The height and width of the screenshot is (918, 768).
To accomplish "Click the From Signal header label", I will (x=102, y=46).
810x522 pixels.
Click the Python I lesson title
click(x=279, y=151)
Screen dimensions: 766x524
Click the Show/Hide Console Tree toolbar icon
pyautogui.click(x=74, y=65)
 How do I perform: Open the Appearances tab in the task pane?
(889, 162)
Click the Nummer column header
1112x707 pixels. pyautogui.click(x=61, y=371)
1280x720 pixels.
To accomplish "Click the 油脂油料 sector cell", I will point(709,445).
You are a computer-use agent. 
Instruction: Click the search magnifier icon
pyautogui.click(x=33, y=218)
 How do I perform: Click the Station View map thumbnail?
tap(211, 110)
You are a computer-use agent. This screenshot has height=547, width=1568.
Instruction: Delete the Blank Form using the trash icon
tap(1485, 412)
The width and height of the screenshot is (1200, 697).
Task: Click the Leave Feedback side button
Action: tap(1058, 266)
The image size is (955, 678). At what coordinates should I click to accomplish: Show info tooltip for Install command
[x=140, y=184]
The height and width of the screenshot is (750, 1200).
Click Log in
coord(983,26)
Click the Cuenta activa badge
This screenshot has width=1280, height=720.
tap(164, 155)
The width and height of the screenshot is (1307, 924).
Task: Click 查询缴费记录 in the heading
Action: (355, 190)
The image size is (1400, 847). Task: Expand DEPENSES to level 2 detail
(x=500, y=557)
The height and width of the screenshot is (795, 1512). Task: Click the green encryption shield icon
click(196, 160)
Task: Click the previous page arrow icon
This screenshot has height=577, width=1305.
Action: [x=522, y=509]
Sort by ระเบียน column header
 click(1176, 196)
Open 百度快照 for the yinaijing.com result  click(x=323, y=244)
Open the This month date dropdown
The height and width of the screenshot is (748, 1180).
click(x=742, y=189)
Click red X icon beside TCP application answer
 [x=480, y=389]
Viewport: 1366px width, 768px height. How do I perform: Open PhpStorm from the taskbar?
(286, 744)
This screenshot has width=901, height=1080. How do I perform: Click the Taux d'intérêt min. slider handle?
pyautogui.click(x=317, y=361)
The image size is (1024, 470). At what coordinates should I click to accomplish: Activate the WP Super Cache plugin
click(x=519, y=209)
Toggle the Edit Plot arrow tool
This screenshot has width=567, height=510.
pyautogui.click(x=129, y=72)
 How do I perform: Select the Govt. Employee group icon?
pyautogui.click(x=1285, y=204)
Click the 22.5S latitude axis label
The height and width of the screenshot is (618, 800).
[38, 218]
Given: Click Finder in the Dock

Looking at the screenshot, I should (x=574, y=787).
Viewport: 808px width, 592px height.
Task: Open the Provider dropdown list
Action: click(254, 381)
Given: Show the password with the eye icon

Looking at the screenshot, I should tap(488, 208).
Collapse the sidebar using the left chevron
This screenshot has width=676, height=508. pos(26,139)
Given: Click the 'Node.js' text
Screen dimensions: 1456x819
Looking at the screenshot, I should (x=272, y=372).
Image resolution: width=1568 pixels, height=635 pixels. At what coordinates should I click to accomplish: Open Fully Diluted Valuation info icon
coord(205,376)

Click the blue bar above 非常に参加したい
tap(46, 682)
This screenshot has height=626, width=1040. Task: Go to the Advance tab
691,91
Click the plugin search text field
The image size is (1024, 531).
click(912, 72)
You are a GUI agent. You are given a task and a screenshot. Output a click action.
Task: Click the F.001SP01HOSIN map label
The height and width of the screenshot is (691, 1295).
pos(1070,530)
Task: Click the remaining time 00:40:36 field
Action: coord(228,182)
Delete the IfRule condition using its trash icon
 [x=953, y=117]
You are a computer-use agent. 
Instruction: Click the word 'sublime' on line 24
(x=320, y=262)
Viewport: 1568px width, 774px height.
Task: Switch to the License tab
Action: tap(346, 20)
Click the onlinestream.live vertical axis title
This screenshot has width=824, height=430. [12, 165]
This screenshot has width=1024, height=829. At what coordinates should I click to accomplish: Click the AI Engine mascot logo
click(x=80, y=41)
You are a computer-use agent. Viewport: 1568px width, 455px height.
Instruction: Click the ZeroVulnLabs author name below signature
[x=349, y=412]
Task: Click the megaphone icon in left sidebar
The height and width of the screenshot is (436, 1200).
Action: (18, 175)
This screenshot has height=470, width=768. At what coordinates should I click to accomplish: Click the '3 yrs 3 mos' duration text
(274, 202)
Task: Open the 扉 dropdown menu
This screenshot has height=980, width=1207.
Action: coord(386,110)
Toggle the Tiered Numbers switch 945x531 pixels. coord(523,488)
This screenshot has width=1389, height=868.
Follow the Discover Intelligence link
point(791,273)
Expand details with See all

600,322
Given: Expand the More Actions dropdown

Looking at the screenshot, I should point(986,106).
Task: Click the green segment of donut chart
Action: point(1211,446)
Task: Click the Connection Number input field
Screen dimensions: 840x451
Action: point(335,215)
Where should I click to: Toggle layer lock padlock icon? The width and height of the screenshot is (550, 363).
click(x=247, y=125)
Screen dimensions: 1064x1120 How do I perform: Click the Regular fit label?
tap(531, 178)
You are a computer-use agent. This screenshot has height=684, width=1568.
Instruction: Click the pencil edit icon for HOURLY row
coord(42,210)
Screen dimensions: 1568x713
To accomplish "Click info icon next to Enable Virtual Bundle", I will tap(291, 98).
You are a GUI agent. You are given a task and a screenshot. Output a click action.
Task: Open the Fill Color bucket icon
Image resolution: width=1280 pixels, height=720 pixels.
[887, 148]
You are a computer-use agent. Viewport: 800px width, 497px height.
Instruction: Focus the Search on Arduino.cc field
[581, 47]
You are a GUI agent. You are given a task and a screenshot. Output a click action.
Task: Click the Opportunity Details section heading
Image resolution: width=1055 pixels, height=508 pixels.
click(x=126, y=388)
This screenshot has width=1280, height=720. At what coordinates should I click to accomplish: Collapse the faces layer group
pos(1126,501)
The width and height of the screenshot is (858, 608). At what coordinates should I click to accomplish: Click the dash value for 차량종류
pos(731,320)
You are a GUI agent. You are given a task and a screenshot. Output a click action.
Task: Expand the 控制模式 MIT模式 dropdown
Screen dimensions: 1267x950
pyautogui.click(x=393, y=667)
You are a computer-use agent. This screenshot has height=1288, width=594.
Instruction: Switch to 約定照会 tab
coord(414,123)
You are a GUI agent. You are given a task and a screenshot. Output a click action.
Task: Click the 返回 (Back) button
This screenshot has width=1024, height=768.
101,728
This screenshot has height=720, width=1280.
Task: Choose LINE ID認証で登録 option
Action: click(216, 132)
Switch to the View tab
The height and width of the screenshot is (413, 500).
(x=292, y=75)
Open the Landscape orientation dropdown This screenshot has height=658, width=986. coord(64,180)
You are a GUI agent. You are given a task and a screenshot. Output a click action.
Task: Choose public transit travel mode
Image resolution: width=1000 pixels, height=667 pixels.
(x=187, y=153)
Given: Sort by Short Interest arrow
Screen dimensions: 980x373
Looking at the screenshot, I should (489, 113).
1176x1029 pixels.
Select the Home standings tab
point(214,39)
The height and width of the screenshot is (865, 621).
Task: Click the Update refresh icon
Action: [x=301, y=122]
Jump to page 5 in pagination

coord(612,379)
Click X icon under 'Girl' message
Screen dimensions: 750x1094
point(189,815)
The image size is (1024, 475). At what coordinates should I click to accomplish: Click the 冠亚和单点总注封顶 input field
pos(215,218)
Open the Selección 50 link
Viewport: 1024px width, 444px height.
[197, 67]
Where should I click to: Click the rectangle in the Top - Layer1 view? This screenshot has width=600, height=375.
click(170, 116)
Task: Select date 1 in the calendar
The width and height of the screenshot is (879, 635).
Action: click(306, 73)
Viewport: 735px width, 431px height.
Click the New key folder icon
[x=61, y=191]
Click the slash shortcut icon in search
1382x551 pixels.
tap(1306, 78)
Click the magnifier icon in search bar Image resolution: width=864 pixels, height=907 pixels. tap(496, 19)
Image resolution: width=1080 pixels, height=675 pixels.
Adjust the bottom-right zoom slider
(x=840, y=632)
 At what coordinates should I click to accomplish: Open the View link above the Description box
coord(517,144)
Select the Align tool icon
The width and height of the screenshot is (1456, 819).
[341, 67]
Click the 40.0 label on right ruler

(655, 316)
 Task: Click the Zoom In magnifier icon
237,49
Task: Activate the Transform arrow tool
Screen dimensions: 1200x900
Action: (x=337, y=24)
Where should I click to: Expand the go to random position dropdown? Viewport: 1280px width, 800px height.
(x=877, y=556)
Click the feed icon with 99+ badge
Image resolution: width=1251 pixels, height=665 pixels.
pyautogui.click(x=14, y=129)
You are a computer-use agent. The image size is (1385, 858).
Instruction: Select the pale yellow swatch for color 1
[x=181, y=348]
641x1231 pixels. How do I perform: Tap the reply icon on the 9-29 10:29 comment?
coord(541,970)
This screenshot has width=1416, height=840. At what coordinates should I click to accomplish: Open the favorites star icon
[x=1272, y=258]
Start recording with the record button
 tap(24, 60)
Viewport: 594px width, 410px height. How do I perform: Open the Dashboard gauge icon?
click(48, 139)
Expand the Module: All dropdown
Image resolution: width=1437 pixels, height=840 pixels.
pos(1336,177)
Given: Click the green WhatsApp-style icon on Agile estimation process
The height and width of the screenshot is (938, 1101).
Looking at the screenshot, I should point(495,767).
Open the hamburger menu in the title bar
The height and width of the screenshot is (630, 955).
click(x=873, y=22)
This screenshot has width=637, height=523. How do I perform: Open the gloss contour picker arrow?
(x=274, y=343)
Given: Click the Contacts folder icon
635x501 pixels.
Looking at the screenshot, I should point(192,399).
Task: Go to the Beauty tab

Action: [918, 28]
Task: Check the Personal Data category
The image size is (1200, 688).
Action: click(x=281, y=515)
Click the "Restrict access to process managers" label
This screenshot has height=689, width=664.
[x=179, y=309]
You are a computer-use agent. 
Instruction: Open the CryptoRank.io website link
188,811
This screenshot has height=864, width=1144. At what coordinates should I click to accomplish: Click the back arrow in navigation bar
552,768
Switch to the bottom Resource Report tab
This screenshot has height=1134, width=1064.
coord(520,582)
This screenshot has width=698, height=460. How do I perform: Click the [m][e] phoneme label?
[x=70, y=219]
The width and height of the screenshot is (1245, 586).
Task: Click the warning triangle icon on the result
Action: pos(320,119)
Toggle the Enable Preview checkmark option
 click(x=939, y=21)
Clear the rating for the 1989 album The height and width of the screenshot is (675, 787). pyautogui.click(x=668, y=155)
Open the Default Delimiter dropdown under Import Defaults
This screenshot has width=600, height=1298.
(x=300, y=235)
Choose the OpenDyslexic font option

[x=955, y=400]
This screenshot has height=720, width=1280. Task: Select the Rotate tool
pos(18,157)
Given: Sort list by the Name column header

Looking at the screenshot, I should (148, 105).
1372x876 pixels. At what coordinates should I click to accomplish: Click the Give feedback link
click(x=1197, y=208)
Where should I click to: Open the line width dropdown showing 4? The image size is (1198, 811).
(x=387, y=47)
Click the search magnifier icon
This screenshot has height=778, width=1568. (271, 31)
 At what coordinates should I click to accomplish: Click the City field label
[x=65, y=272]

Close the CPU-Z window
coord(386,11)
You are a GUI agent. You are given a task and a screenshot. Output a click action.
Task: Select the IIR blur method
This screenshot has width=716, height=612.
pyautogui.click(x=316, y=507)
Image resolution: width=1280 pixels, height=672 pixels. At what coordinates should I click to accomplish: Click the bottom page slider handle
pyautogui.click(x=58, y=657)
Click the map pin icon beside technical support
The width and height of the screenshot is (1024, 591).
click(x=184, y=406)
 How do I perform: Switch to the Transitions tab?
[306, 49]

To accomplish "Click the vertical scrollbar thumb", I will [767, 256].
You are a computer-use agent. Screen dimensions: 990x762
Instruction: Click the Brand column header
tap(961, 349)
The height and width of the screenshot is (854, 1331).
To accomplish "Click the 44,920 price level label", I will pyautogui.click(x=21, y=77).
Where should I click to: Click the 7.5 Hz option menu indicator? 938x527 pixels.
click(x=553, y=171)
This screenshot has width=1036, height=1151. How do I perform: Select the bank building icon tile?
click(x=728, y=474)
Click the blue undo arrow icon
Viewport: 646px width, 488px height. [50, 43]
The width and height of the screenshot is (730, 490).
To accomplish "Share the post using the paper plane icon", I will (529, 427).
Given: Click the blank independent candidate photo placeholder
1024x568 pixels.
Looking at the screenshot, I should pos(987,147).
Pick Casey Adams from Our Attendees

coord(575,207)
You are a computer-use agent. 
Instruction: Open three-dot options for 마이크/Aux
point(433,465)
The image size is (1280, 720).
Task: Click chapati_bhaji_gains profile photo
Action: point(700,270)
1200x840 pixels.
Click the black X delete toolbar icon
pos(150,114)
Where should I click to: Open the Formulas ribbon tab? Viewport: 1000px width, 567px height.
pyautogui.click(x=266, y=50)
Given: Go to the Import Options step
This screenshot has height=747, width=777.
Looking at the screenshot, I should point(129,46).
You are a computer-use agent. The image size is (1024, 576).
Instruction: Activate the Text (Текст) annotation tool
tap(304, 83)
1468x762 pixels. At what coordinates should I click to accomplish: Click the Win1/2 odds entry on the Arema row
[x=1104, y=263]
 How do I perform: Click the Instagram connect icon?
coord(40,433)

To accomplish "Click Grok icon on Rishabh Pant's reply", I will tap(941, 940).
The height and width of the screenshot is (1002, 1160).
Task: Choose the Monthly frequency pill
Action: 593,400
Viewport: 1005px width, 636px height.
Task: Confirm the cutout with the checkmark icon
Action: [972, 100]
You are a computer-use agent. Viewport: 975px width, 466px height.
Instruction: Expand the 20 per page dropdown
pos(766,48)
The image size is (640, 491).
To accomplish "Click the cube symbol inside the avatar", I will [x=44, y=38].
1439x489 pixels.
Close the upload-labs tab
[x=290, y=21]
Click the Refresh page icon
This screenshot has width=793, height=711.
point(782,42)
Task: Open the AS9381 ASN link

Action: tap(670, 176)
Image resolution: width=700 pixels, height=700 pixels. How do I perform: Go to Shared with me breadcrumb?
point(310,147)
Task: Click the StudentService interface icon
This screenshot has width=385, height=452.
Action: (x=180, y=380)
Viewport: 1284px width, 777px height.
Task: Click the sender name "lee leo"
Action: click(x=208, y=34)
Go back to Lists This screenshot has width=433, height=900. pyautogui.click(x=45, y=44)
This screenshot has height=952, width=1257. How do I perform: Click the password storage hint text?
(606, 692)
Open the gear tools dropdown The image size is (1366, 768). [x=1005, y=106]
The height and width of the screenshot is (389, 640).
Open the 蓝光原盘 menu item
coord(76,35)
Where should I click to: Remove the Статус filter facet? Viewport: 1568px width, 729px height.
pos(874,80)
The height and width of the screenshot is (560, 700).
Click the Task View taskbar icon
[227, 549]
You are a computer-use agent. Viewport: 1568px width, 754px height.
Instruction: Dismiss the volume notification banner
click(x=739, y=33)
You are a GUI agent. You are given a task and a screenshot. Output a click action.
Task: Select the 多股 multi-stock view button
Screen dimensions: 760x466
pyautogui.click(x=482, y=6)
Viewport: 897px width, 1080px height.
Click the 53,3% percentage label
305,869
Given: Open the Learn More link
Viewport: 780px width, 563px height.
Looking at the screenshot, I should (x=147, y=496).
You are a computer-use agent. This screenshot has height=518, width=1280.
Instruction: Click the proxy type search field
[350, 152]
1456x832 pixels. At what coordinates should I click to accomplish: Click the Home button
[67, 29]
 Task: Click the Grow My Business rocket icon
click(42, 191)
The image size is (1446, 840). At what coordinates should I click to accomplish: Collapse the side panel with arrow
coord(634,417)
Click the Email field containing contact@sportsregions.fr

-- Problem to solve --
Starting at the line with "The image size is (955, 678)." and ending at the line with "The height and width of the screenshot is (750, 1200).", print each line of the listing above exactly, with no other lines.

-- Expected answer --
The image size is (955, 678). At what coordinates should I click to accomplish: Show info tooltip for Install command
[x=140, y=184]
The height and width of the screenshot is (750, 1200).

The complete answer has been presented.